Among hell-raising tour stories and loving odes to his wife Sharon, there's a nugget in I Am Ozzy, the entertaining autobiography of the original Black Sabbath vocalist, that sticks with me: Ozzy Osbourne loves The Beatles. The Prince of Darkness, mind you. I kept that in mind while listening to "Valley of the Dolls" from Mind Control, the third album by the U.K. doom-metal band Uncle Acid & The Deadbeats.

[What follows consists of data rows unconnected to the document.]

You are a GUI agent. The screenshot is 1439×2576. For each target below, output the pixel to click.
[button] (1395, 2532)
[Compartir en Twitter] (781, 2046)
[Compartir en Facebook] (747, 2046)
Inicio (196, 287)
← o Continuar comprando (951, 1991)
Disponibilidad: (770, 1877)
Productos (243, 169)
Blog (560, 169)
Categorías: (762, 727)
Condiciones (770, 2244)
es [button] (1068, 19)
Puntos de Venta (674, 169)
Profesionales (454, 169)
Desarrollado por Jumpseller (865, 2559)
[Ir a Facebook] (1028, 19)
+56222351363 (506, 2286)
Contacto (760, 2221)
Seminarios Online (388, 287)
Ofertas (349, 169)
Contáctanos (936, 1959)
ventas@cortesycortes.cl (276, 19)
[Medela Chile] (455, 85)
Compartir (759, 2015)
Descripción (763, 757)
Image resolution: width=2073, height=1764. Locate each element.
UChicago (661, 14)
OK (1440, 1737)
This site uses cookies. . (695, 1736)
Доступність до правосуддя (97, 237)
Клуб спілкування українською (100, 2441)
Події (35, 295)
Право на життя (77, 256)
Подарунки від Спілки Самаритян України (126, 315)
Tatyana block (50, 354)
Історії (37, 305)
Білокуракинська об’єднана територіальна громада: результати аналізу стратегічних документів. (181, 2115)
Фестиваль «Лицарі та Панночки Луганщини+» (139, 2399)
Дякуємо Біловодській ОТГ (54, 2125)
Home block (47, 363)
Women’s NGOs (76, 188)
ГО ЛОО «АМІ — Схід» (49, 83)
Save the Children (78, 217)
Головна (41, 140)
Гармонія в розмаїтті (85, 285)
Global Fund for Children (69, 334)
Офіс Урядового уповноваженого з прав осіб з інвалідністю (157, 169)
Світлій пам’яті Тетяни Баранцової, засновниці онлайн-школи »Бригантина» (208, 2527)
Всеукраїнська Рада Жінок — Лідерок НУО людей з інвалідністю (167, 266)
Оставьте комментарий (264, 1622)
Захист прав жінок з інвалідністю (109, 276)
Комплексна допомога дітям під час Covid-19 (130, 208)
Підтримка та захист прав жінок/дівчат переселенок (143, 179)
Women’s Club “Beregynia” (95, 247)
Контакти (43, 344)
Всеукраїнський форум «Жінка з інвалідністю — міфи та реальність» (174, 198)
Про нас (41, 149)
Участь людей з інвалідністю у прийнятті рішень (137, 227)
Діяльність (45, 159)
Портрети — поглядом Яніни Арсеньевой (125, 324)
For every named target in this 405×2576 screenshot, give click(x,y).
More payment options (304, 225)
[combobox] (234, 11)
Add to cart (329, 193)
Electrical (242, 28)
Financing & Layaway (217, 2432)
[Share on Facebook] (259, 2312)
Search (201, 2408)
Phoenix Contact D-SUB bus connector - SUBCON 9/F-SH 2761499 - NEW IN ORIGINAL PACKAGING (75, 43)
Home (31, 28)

The Mellotron-wheezed song moves at a pace too slow to call it Merseybeat, at least nothing to which we could twist or shout. But listen to the nasal, double-tracked vocals glide over those thinly fuzzy riffs — it's as if the Fab Four finally took a trip too far and George Harrison can't move his fingers fast enough. Then there's the Charles Manson-referencing song title, ominous and conspiracy-ridden as "Helter Skelter," with a chorus that slips a crooked hand over the shoulder ("Val-leeeeee of the dooooolls"). Musical hypotheticals aside, Mind Control is yet another strong and gritty '70s-indebted record from Uncle Acid that feels more "pop" than doom — that is, if your definition of pop music is a little more sinister than usual.

Mind Control comes out May 14 on Metal Blade Records.